Queensland Heritage Register
- Official name: First Brisbane Burial Ground, Skew Street Cemetery
- Type: archaeological
- Designated: 16 July 2010
- Reference no.: 645609
- Significant period: 1825–1843
- Significant components: archaeological potential

= First Brisbane Burial Ground =

Heritage-listed site in Brisbane, Queensland

The First Brisbane Burial Ground is a heritage-listed archaeological site at Skew Street, Brisbane City, City of Brisbane, Queensland, Australia. It is also known as Skew Street Cemetery. It was established in 1825 as part of the Moreton Bay penal settlement. It was added to the Queensland Heritage Register on 16 July 2010.

== History ==
The cemetery at Skew Street was established in 1825 with the relocation of the Moreton Bay Penal Settlement to Brisbane. It operated until the North Brisbane Burial Ground opened in 1843 in Paddington/Milton. During that time 265 people died in Brisbane and most were buried in the cemetery. The cemetery land was converted to freehold and auctioned in 1875. The Helidon Spa Water Company operated a factory on the land and several cottages were built. The construction of Eagle Terrace and Skew Street in the late 1800s and construction of the Grey Street Bridge in the 1920s had some impact on the site.

In May 1825 Lieutenant Henry Miller moved the Moreton Bay Settlement from the Redcliffe Peninsula to its present site on the northern bank of the Brisbane River. This was an elevated location with water holes and cooling breezes. The southern bank (Kangaroo Point Cliffs) was a cliff of rock, suitable for building material, and a fertile flood plain. The settlers faced hardship and privation and the paucity of resources combined with thick sub-tropical vegetation made settlement difficult. Between 1826 and 1829, the number of prisoners in the settlement rose from 200 to 1000 and the plight of the convicts whose labour was to establish the settlement was dire.

The site of Brisbane Town was an ongoing cause of disquiet, with Commandant Patrick Logan proposing that the settlement be moved to Stradbroke Island. However, the difficulties of crossing Moreton Bay saw this plan abandoned. Logan continued to seek alternative sites, establishing a number of outstations including Eagle Farm and Oxley Creek. Despite the continued uncertainty about the future of Brisbane Town, building had continued under Commandant Logan, who is given credit for laying out the earliest permanent foundations. Logan was responsible for the building of Brisbane's only surviving convict-constructed buildings, the Commissariat Store and the Tower Mill.

Convict numbers fell 75 percent between 1831 and 1838 by which time the area under cultivation shrank from 200 ha to only 29 ha. On 10 February 1842 New South Wales Governor George Gipps declared Moreton Bay open for free settlement.

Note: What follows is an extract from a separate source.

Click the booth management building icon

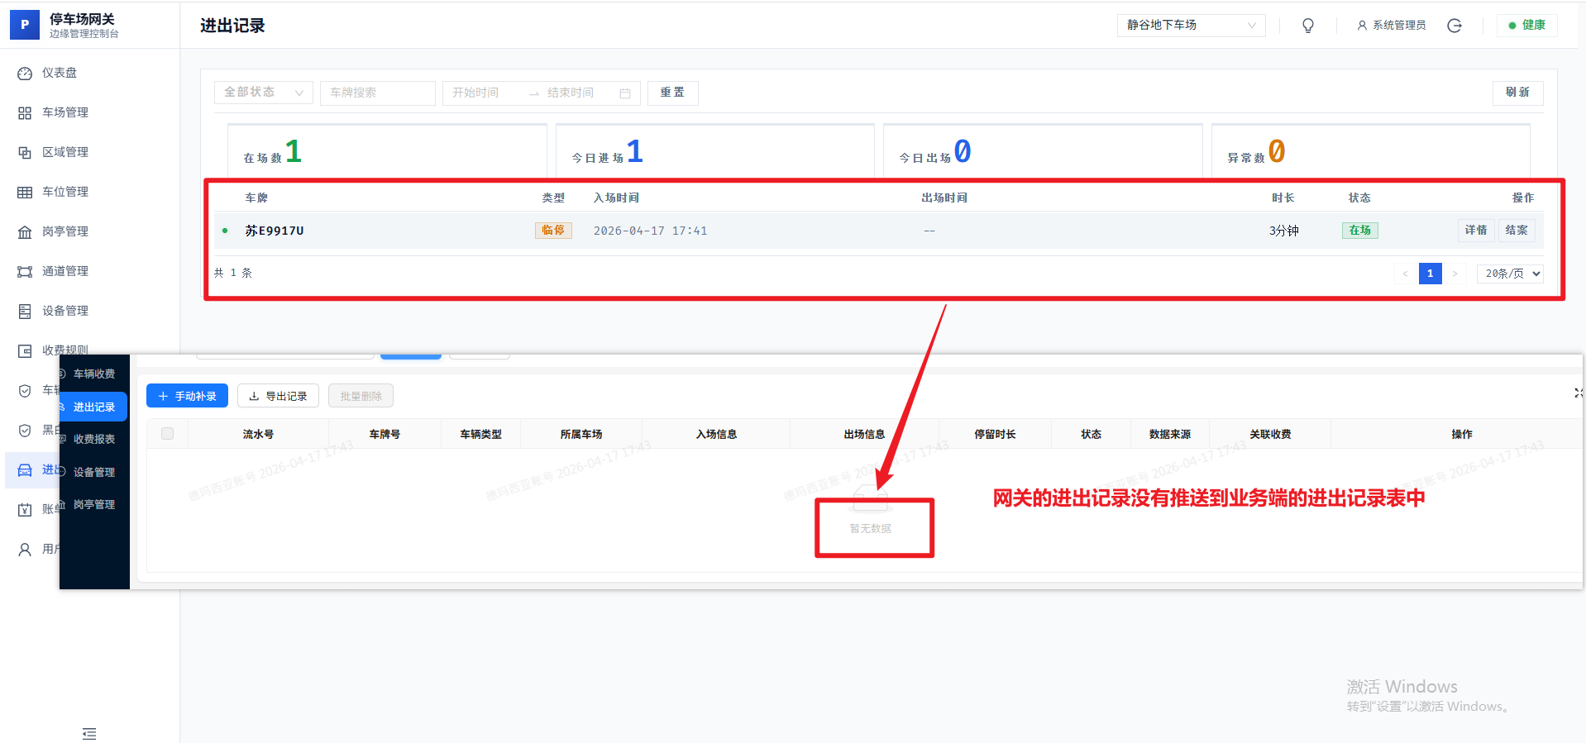pyautogui.click(x=25, y=232)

The cemetery was established early in the convict period and operated until the opening of the North Brisbane Burial Grounds at Paddington/Milton in 1843. During the 18 years of its operation there were 265 recorded deaths in Brisbane, including 220 convicts. Most of these people were buried in the First Brisbane Burial Ground. Probably the most famous person buried in the cemetery was the surveyor Granville William Chetwynd Stapylton who it was believed was killed by Aborigines near Mount Lindsay in May 1840. Two Aborigines were later hanged for this murder at the Tower Mill.

Following the closure of the cemetery in 1843 the area remained as unalienated crown land and in 1848 the Moreton Bay Courier described the cemetery:

"It is a disgraceful fact that, notwithstanding the repeated complaints in this journal of the exposed condition of the old burial ground, it is now as bad as ever. The temporary fencing which was placed around has almost entirely disappeared."

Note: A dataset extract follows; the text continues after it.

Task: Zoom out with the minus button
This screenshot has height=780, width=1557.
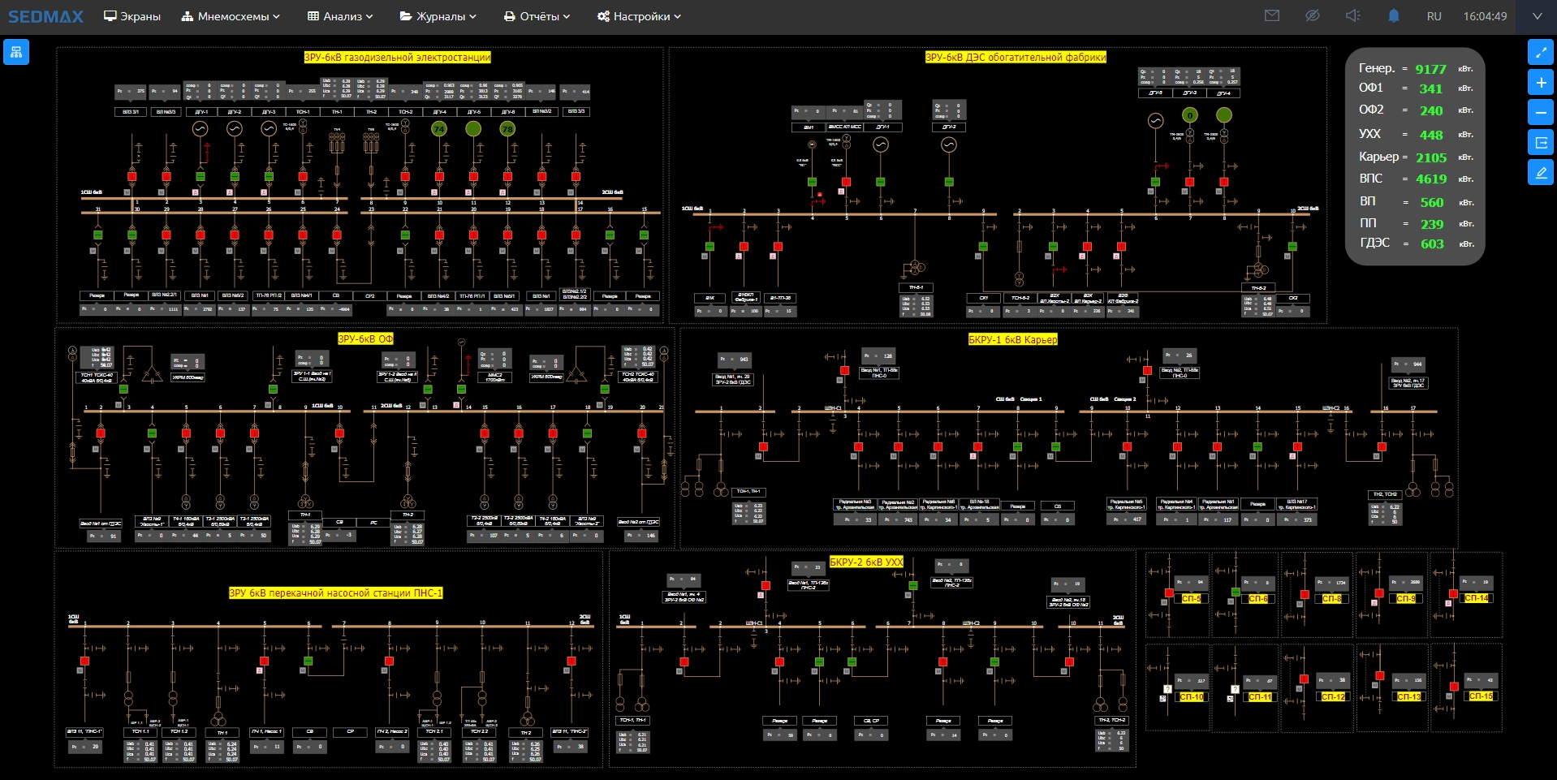Action: pyautogui.click(x=1540, y=112)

Four years later it was described:

"Six years ago, nearly a hundred tablets, headstones, &c., stood in the old burial ground: now a bare dozen can be counted, and many of these are dilapidated or overturned. The fence is torn down, carried away or burnt..What hands have taken so many monumental stones away none can tell."

Between 1864 and 1875 Skew Street was constructed through the cemetery land to provide vehicle access between Roma Street and North Quay. It had not been constructed by October 1864 as the Surveyor General wrote to the Secretary of Lands on 21 October 1864 that:

"The arrangement of the portion including the cemetery be deferred until some future time when the relatives and friends of those who have been interred in the cemetery may be less likely to object to the locality being appropriated as a public thoroughfare."

In October 1875 the cemetery land was divided into 7 town allotments varying in size from 12 to 27.5 sqperch and sold at public auction as Section 41. The sale of the land was specifically to raise funds for the provision of drainage facilities within Brisbane. The purchasers were F. Giles, J. Carmody, Dr John Waugh and H. Morwitch. Section 41 was described as:

"The triangular reserve (formerly a burial ground) between the North Quay, Eagle Cliff (or Terrace), and Skew Street (running from opposite the old entrance to the gaol to the North Quay)."

Dr John Waugh arrived in Brisbane in the early 1860s and originally practiced in Stanley Street but later moved his practice to the brick cottage he constructed on this newly acquired land. He was president of the Royal Geographical Society of Queensland for many years.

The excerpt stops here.